Lastly, it's about the measures taken. So the Bank of England and the ECB have to catch up to the Federal Reserve. And as they push up rates faster, it pushes up their local bond yields, and that's reflected today into Treasury yields, for example. On top of it that you had a stronger than expected ISM Services. So I connect all these dots, yeah, we're looking at an environment of rising yields and then falling stock prices on a really mixed or negative economic picture.

BRIAN SOZZI: Ben, do you think what's happening in the eurozone right now blows back onto the US to such an extent that it puts us in a recession?

BEN EMONS: That's maybe a bit difficult to determine at this moment. And the real reason is just that the US consumer obviously has been quite resilient, as everyone has concluded, and may not be so directly affected by Europe exactly that way. But on the other hand, companies and export and trade will be. And ultimately, that's what could bear fruit on-- well, bear fruit-- be negative on employment here.

So I think that's probably the real connection is Europe gets into recession. We do get changes in employment picture here. And that will lead them to confidence issues and spending curtailing. So yes, there is a risk here. I don't think that the US economy right now is in recession, but it could be on the heels of us-- Europe enters a recession. So clearly, a link there.

JULIE HYMAN: So Ben, you said at the beginning of this conversation that it was dangerous to trade the idea of a soft landing, assuming there would be a soft landing. So what assumptions did you make? And how should folks be navigating this market?

BEN EMONS: Yeah, one, we know that, quote unquote, "soft landings" have been really rare. I mean, the last one was in the '90s, and that was actually because of a productivity boom that started in the US in technology coming to fore, I think helped the US economy avert a potential and a worse outcome from coming out of the '91 recession. We just don't have those circumstances today.

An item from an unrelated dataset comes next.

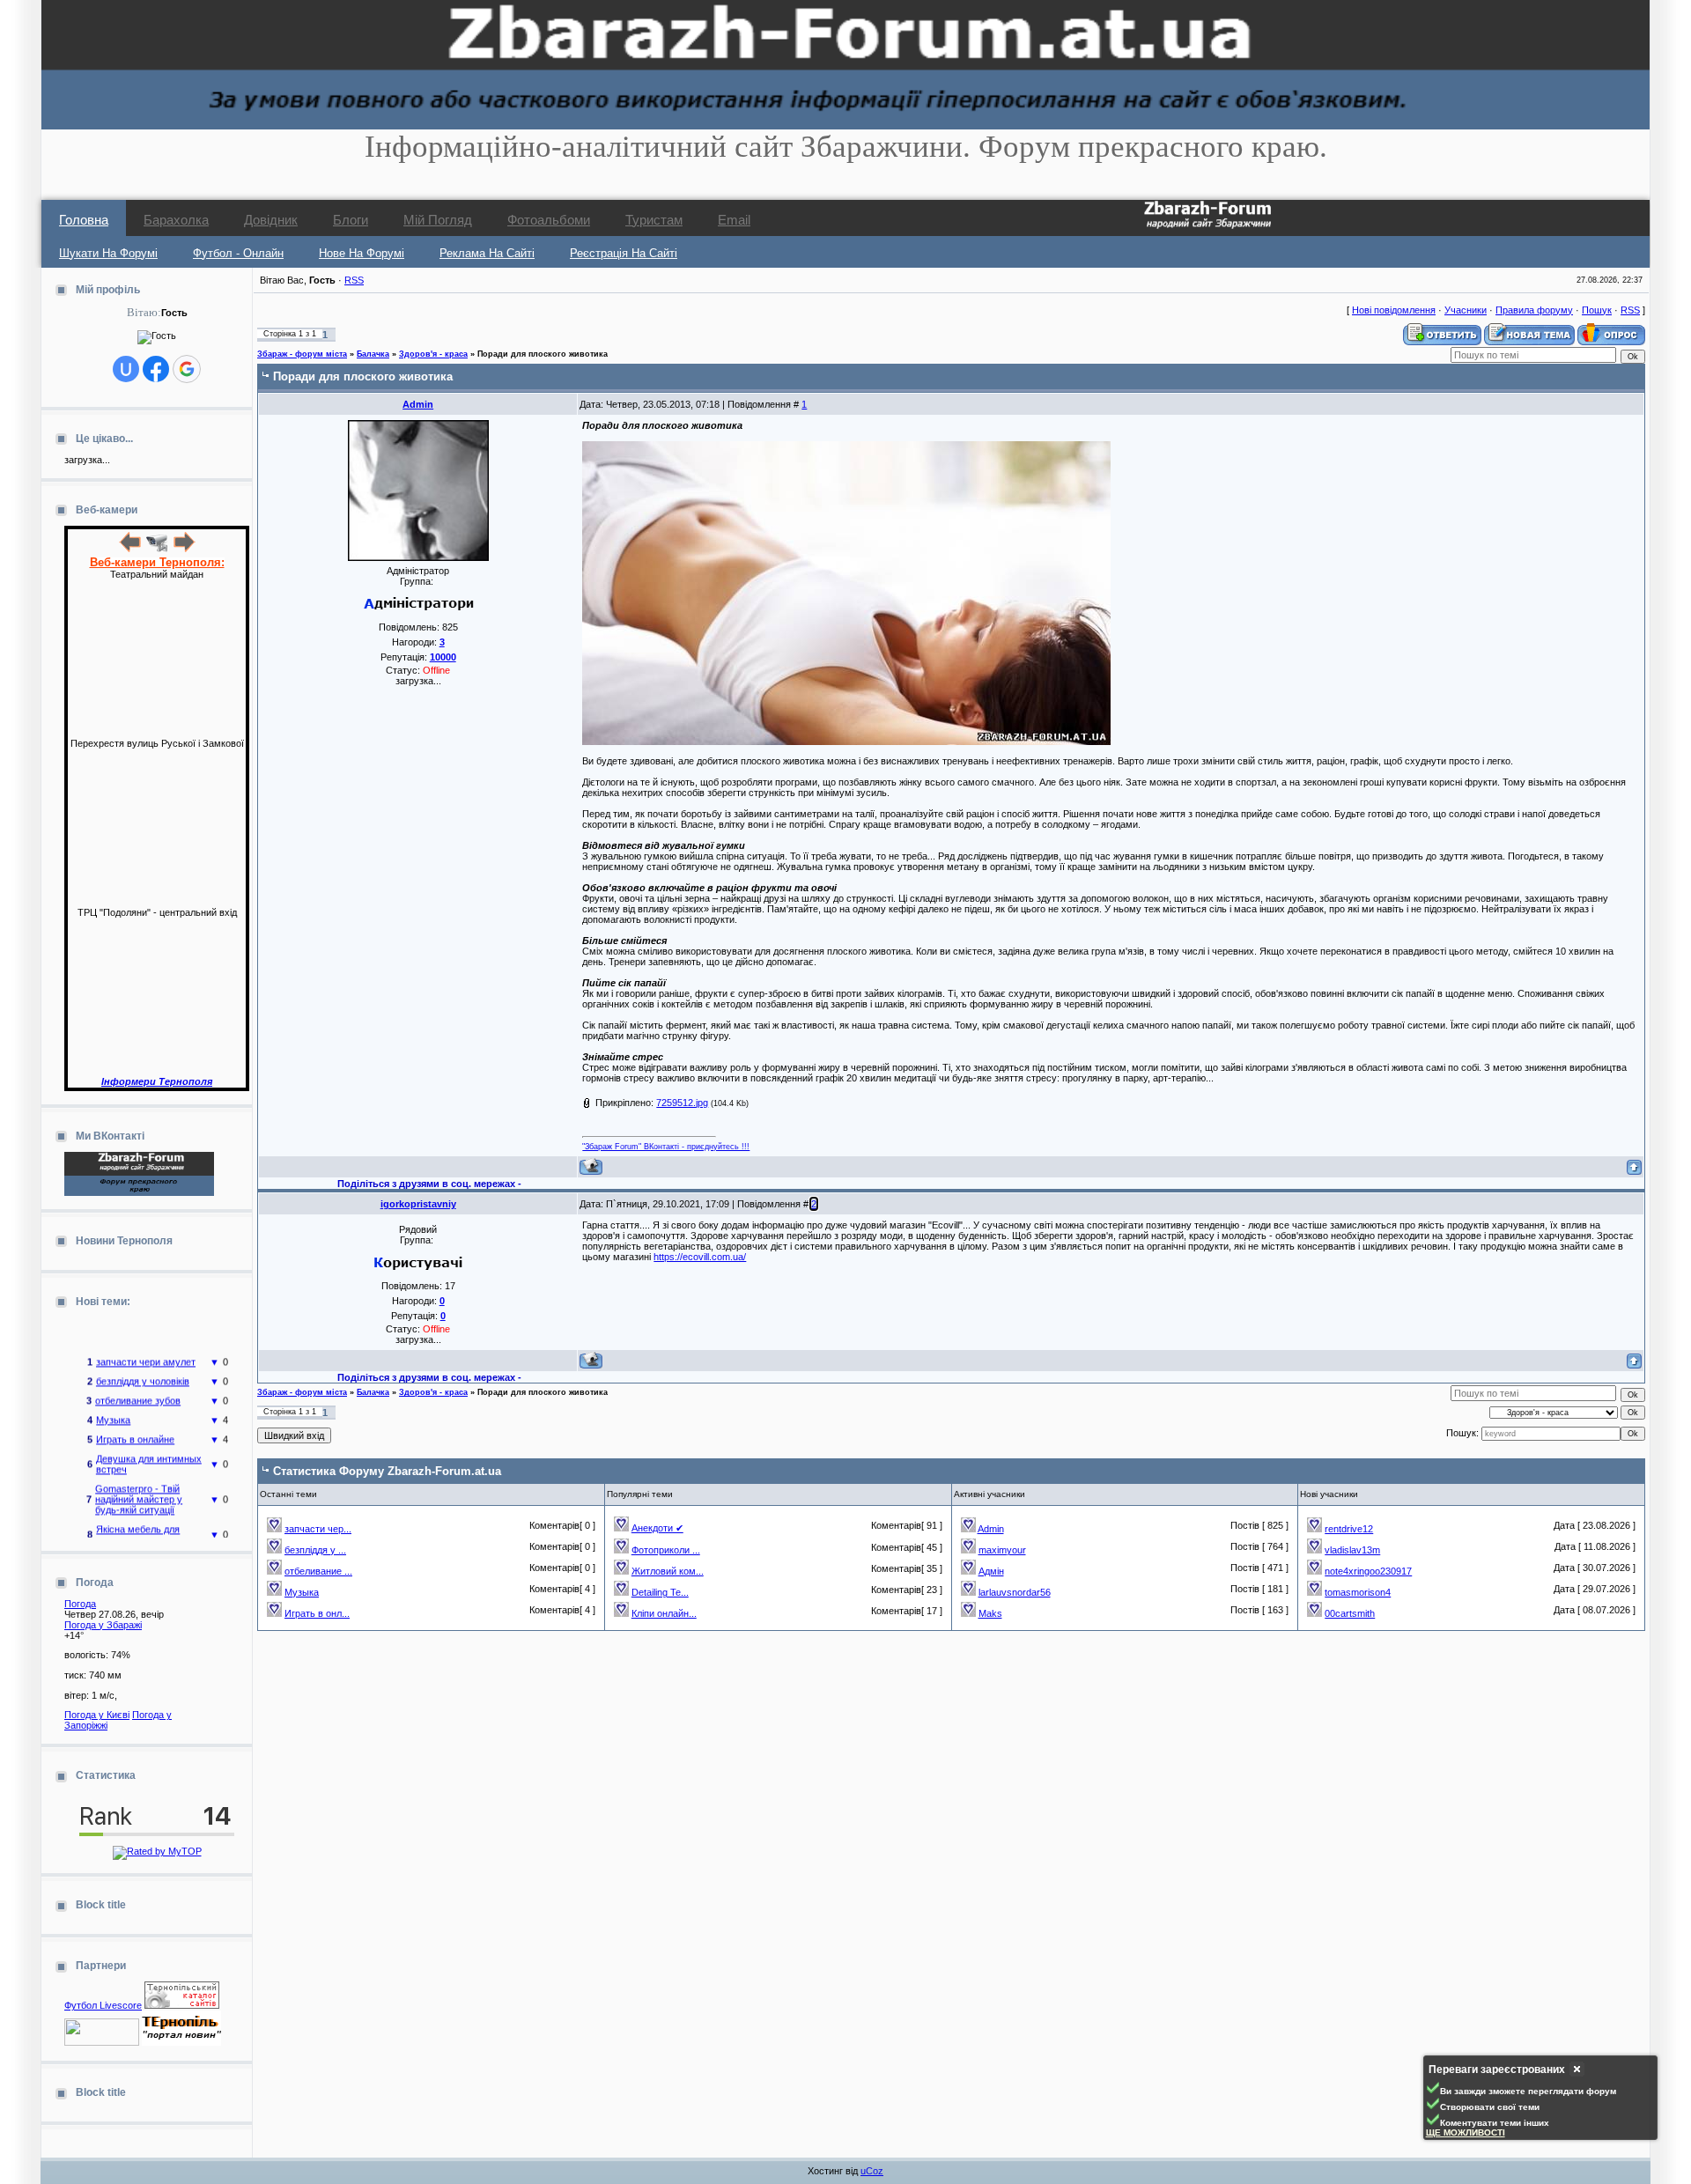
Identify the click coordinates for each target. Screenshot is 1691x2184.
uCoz (871, 2171)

Secondly, and this is, I think, part of the pivot misunderstanding that happened in July, people assumed there's going to be a soft landing and the Fed will pivot. And we now learn out of Jackson Hole that that's not going to be the case. So that makes it dangerous too. Policy must tighten further in order to make sure they can control inflation.

And on the latter, inflation is highly uncertain. Yes, it's softening and commodity markets have changed. But the outlook for inflation is so unclear given the nature of the energy crisis in Europe that doesn't let us be unaffected. Yet it all makes it, to me, really hazardous in order to trade a soft landing by being overweight stocks.

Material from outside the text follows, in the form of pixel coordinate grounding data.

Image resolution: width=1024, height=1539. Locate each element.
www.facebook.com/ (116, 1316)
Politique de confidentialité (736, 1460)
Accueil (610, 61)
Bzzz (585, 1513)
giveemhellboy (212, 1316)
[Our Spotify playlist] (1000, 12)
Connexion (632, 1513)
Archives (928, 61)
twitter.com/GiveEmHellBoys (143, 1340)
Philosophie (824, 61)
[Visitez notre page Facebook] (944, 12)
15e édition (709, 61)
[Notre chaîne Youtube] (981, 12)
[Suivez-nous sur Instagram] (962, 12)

BRIAN SOZZI: Yeah, we're seeing maybe some of those concerns being priced in in real time, Ben. Dow now down over 200 points, those losses accelerating to kick off this holiday shortened week. But to your point on the Fed, how much further do you think the Fed will go with respect to interest rates?

BEN EMONS: Well, it seems to be indicated now by several Fed members, and it looks to be the real message, is that the funds rate not only has to hit 4%, but maybe has to go above 4% to be absolutely certain that they can get inflation on a trajectory downwards by next year. This is, by far, not guaranteed, even though there are projections out there by the Fed and the private economists that it will, the funds rate really has to go higher than what we've experienced in years.

If you add on quantitative tightening, which is now really getting full-blown this month, it would actually add incrementally about five basis points a month or so in tightening. It actually, if you calculate it that way, it could lead you even to a higher funds rate by next year, something like 4 and 1/2% to 5%. So the Fed is really on track to try to fill its mission on price stability. It doesn't lead into a pivot and pause or even cutting of rates. It leads us to a higher funds rate, likely above 4%.

BRIAN SOZZI: Ben Emons, Medley Global Advisors' Managing Director for Global Macro Strategy. Good to see you. We'll talk to you soon.